Acceptez également la possibilité que des lecteurs décident de ne pas achever leur lecture. C'est blessant, certes, que quelque chose qui vient de votre cœur puisse indifférer. Mais au moins, vous l'avouer est une marque d'honnêteté et de respect, au lieu de vous faire attendre inutilement. Personnellement, je suis incapable de me forcer à terminer un livre si celui-ci ne me parle pas et que je n'arrive pas à entrer dedans, même si l'auteur est un ami. Cela ne veut pas forcément dire que votre livre est mauvais, mais seulement qu'on ne peut pas plaire à tout le monde. Et ce n'est pas une fatalité. Il m'est arrivé d'adorer un roman et d'en détester un autre pourtant écrit par le même auteur. En revanche, si tous vos lecteurs réagissent ainsi, vous pourrez vous poser la question... ;)

 

Les bêta-lecteurs partiels utiles :

 

Le spécialiste thématique : Ce lecteur pourra lire seulement des extraits ou des chapitres clés de votre roman, par exemple traitant d'un sujet, d'un lieu ou d'un métier dont il est spécialiste et vous non (« engagez » donc autant de spécialistes que nécessaire). Le rôle ici est de vous donner son avis sur les détails techniques, pour vous dire s'ils sont crédibles aux yeux d'un connaisseur, même s'il ne connait pas l'histoire.

 

L'écouteur d'histoires : Et pourquoi, au lieu de faire lire votre roman, vous ne le raconteriez pas ? Vous pourrez lire ou faire lire à ce lecteur votre résumé détaillé (qui dévoile la fin). Là, il ne s'agit pas de se focaliser sur le détail mais sur l'histoire dans sa globalité. Le lecteur idéal pour ça : quelqu'un qui n'aime pas lire mais qui adore pourtant les (bonnes) histoires (un féru de cinéma ou de séries par exemple). Il pourra vous dire, à partir du résumé, si votre intrigue tient la route, si les rebondissements sont bien équilibrés... Si ça donne envie, tout simplement. Si jamais vous hésitez sur un point, par exemple là où vous bêta-lecteurs classiques vous ont mis le doute, vous pourrez également lui en faire part et avoir son opinion.

 

Le correcteur : C'est normalement le dernier à intervenir, seulement une fois que vous avez abouti à un fond qui vous convient (car à quoi bon faire corriger des passages qui vont changer, disparaître alors que d'autres vont naître ?) Expert de la langue française, ce lecteur pourra s'intéresser principalement (ou exclusivement) à la forme en vous aidant à traquer toutes les coquilles. Cela vous évitera de payer des sommes importantes sur des sites proposant ce genre de services. Bien sûr, si vous signez un contrat chez un éditeur, celui-ci s'occupera des corrections finales. Mais ce n'est pas une raison pour laisser des fautes énormes : déjà, vous diminuerez vos chances d'être publié, et c'est une question de respect, et de fierté aussi je crois.

 

Dans tous les cas, un bon bêta-lecteur est un lecteur bienveillant mais critique, encourageant mais honnête, et surtout quelqu'un de confiance. Et n'oubliez pas qu'en tout cas, votre lecteur le plus sévère et exigeant, ça doit être vous.

 

Comment gérer les différents retours ?

 

Normalement, tous vos lecteurs vous feront un bilan. Certains vous écriront un commentaire général en fin de lecture, d'autres prendront des notes en direct sur le manuscrit même (ma méthode préférée), d'autres encore vous feront part de leurs impressions en vrac de vive-voix (préparez-vous à prendre des notes !), ou à mesure de leur lecture, ou via la fameuse fiche de lecture... À chacun sa manière de procéder, mais le plus important est : une fois tous ces avis recueillis, vous en faites quoi exactement ?
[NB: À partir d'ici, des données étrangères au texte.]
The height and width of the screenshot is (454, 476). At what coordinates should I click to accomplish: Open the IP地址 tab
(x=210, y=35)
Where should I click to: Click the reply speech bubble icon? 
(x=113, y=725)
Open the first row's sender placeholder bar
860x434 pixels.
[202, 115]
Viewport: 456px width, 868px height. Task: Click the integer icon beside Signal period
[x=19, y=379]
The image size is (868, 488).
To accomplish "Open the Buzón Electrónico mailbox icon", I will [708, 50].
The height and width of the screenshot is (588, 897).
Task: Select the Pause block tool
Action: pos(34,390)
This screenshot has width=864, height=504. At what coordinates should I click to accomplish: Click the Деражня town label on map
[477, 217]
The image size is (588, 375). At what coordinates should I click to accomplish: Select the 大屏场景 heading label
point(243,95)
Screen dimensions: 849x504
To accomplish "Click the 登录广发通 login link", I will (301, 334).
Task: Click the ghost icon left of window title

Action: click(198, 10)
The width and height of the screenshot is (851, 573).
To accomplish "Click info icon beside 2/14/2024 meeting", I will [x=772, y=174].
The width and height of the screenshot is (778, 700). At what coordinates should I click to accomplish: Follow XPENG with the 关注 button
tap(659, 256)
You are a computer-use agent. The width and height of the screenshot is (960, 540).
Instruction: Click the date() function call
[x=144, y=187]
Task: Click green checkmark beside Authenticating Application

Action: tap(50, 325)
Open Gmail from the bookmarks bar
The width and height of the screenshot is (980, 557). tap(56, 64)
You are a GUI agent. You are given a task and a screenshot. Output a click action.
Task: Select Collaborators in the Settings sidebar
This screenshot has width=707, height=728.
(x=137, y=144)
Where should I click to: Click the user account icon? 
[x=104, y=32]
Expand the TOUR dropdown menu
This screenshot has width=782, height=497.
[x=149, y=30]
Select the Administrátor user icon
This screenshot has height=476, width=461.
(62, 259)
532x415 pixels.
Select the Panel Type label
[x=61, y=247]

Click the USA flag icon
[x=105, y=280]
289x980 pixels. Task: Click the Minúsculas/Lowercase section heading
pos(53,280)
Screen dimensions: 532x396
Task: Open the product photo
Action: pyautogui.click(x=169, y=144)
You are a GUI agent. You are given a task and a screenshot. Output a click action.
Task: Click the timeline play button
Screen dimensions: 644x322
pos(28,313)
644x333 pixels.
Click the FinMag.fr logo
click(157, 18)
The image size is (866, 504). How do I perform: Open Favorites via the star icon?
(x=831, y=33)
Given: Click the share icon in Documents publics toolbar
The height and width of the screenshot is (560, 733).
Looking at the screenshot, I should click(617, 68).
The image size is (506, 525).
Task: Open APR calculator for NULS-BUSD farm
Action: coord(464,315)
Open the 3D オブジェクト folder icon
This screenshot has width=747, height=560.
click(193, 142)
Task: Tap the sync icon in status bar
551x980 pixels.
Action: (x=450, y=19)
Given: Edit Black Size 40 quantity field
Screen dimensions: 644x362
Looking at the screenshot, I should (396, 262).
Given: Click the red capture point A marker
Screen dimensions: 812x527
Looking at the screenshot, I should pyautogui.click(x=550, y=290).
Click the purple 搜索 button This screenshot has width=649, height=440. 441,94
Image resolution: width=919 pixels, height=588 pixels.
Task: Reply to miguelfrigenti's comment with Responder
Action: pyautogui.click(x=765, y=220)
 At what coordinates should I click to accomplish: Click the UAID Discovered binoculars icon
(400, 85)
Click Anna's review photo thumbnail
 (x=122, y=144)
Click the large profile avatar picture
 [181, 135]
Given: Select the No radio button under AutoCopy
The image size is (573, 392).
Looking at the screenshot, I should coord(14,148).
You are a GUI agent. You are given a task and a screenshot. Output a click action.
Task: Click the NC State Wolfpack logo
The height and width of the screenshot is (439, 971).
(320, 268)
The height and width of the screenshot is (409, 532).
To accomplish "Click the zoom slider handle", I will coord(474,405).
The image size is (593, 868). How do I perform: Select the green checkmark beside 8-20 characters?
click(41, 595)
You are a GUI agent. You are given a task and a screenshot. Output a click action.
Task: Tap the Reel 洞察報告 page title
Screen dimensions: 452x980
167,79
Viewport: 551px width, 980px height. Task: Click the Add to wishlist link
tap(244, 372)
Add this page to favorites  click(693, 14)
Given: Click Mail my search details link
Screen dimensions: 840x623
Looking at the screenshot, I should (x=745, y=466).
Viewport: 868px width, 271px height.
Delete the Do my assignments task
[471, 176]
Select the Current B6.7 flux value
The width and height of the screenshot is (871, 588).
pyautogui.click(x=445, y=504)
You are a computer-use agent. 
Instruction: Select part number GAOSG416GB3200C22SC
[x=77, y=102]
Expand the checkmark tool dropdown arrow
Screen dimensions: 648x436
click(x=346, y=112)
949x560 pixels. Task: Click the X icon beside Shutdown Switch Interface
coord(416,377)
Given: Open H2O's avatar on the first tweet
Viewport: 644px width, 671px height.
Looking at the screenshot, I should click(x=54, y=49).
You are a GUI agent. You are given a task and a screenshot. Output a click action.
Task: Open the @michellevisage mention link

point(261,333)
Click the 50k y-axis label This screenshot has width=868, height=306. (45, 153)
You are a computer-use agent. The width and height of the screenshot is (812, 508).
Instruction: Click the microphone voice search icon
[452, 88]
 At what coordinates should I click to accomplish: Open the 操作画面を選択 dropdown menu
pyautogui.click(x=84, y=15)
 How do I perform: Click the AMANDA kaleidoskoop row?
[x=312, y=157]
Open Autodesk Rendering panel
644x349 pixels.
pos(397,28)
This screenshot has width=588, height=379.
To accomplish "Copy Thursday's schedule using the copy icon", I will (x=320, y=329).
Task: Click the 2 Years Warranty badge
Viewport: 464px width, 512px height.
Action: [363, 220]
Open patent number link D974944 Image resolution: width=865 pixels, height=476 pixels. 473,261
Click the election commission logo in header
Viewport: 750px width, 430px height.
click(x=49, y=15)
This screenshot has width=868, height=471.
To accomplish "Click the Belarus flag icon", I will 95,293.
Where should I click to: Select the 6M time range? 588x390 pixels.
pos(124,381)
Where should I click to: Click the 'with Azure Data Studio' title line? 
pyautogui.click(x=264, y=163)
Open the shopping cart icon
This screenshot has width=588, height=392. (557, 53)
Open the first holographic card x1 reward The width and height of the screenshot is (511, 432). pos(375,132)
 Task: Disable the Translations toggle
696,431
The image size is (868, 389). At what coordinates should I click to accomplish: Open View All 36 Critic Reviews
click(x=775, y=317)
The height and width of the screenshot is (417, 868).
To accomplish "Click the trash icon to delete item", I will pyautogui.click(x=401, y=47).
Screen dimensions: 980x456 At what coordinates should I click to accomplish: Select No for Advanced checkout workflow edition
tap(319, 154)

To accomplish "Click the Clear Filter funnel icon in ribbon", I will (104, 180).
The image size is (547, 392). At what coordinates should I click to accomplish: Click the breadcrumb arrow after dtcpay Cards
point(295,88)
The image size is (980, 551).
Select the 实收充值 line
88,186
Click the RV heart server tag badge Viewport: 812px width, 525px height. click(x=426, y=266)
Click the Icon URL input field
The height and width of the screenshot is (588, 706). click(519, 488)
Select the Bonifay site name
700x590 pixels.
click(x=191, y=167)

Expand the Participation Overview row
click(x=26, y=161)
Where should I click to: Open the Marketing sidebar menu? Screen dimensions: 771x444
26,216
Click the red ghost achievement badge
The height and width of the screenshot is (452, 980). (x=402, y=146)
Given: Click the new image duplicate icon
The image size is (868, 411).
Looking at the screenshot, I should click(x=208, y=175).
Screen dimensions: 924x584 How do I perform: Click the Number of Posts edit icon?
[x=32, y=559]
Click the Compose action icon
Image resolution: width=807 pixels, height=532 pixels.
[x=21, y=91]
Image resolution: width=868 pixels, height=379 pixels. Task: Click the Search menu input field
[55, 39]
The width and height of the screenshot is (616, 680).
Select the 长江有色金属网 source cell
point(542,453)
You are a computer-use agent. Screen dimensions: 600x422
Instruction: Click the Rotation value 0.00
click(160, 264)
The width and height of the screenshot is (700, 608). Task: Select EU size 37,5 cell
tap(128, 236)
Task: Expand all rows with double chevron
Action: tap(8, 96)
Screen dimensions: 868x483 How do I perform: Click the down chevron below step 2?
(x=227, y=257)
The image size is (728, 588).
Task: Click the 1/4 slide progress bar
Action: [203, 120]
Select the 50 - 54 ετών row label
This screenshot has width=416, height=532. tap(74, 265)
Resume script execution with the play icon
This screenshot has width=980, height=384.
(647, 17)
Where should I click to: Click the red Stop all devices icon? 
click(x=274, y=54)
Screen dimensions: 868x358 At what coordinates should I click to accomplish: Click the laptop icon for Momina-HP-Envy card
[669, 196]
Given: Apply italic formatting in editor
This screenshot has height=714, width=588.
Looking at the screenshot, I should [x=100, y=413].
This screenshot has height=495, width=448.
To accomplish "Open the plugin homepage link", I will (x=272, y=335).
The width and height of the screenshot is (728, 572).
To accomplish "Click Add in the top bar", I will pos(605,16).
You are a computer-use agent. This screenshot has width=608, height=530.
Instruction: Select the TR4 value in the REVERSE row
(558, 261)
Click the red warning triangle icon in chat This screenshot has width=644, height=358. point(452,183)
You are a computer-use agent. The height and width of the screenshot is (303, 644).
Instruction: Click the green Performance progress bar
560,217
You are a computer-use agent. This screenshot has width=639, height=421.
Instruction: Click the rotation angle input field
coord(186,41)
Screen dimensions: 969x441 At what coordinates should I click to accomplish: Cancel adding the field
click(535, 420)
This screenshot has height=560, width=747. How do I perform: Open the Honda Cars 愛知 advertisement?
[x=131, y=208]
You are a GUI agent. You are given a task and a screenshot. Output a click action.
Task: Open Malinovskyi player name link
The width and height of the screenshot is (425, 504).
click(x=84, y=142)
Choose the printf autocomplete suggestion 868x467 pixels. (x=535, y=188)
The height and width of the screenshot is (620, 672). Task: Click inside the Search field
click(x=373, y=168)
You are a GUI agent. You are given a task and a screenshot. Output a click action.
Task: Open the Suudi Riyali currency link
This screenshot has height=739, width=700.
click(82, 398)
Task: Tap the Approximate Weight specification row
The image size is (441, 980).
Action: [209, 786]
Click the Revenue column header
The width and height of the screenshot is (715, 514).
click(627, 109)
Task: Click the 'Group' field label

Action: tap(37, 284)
Le mieux, c'est de rassembler ces critiques. Faites-en un fichier unique sur votre ordinateur au sein du dossier de votre roman, par exemple. Lisez-les et relisez-les pour vous en imprégner et y penser. Et laissez passer un peu de temps avant de reprendre votre texte.

Concentrez-vous déjà sur les points qui reviennent le plus, voire qui font l'unanimité. Il y a de fortes chances que ce soit un point clé à modifier. De manière générale, ce qui vous parle tout de suite, c'est ce qui est juste. 

Pour les points où les avis sont partagés et où vous hésitez, demandez des détails à vos bêta-lecteurs en leur posant des questions, recherchez de nouveaux avis, et prenez le temps de prendre du recul pour bien réfléchir. Mais fiez-vous vraiment à leurs impressions : vous connaissez votre histoire, elle est claire pour vous, mais si certains points n'ont pas été compris comme vous le souhaitiez, ça vaut la peine de les retravailler.

Gardez en tête que les avis sont subjectifs et qu'il ne faut pas tout accepter comme parole d'Evangile. S'il y a des critiques que vous trouvez injustifiées, ou qui ne vous parlent vraiment pas, eh bien, ignorez-les et restez fidèle à votre idée de base. C'est vous l'auteur, vous restez le seul maître à bord et il vous faut être prêt à changer des choses mais à condition que cela vous plaise sans que vous ayez l'impression de dénaturer votre travail.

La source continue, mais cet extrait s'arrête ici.